Toward the end of Adrian Appiolaza’s Moschino show, a model emerged in a T-shirt dress printed with a baby’s face above which hovered a thought bubble exclaiming “Stop!” The Native American proverb “we do not inherit the earth from our parents, we borrow it from our children” came to mind. Since arriving at the brand a year and a half ago, Appiolaza has mostly skirted the social issues that were integral to Franco Moschino’s MO. But this season, in his embrace of arte povera (or the “poor art” of making much with little), he nodded in the direction of our planet.

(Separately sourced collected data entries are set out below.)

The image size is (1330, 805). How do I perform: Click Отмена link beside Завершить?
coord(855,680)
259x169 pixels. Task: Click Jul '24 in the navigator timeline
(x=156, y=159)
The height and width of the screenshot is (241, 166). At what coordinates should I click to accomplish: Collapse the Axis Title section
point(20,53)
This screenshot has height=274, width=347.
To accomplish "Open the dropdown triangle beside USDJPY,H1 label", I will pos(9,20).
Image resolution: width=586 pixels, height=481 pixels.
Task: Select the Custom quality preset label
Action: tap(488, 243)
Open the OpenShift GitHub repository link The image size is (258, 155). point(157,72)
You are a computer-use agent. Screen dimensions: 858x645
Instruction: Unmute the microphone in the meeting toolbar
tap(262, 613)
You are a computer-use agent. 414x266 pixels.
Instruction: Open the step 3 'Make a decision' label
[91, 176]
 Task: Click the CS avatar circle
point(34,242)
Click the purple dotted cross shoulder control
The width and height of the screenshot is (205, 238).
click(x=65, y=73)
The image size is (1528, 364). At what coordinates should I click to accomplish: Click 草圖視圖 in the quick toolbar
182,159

It’s good timing. A new report says we’re perilously close to crossing the seventh of nine ocean boundaries; the oceans are acidifying at an alarming rate, and earth needs all the help it can get. Appiolaza’s rallying cry for spring was reuse, recycle, reimagine. That took different forms: a dress made from customized burlap potato sacks, another made from a collage of sewn-together tees, another reconstructed from vintage pieces; rope as embellishment in place of embroidery; raffia sandals modeled on toilet brushes.

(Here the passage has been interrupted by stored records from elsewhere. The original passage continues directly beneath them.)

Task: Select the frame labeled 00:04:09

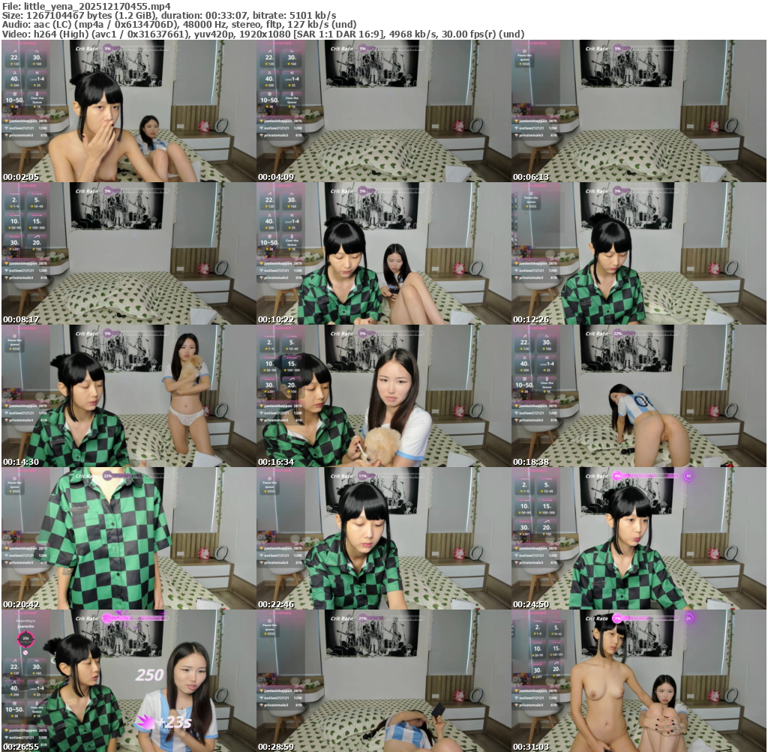Action: click(x=384, y=111)
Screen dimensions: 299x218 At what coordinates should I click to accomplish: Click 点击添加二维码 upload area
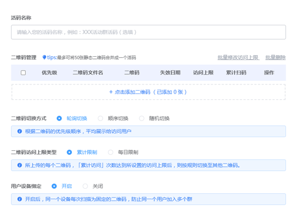(148, 92)
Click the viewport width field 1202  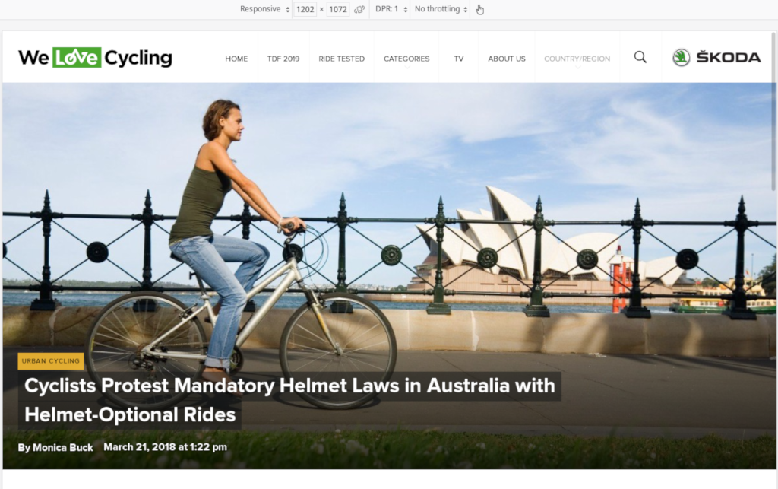click(305, 9)
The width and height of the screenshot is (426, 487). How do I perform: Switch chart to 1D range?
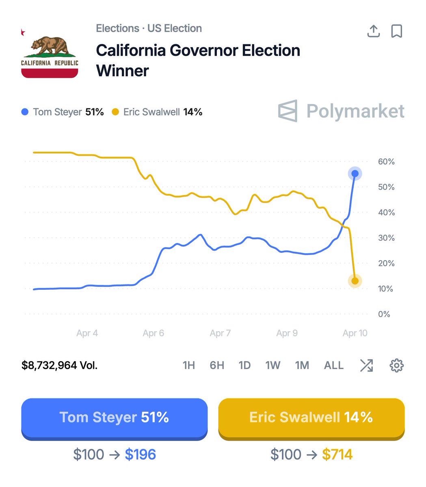(244, 365)
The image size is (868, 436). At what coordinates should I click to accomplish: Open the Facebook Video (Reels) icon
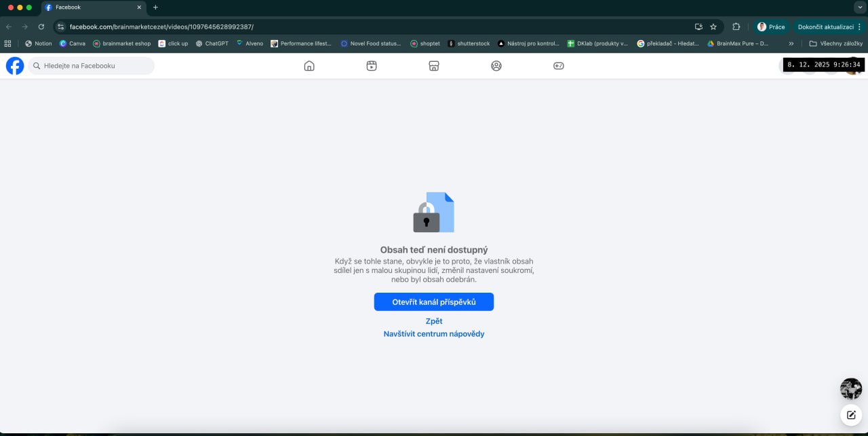click(x=372, y=66)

Appiolaza is obviously keen on experimentation and play. There was a nonstop stream of the gag bags that have become a popular part of his output, among them a sand bucket, a saucepan, and a cardboard clutch that could’ve been a callback to his predecessor Jeremy Scott’s fall 2017 collection about overconsumption and waste. Kudos to Appiolaza for taking a stance, especially in a season when most designers are shying away from meaningful topics in favor of pure commerciality. But questions of commerciality will inevitably come up. As he moves forward at the brand, he’ll need to work fast at establishing his Moschino look—meaning the line of a jacket or the cut of a pair of pants. What are the things that will keep shoppers coming back? There has to be more to it than a logo, a slogan, and a smiley tee.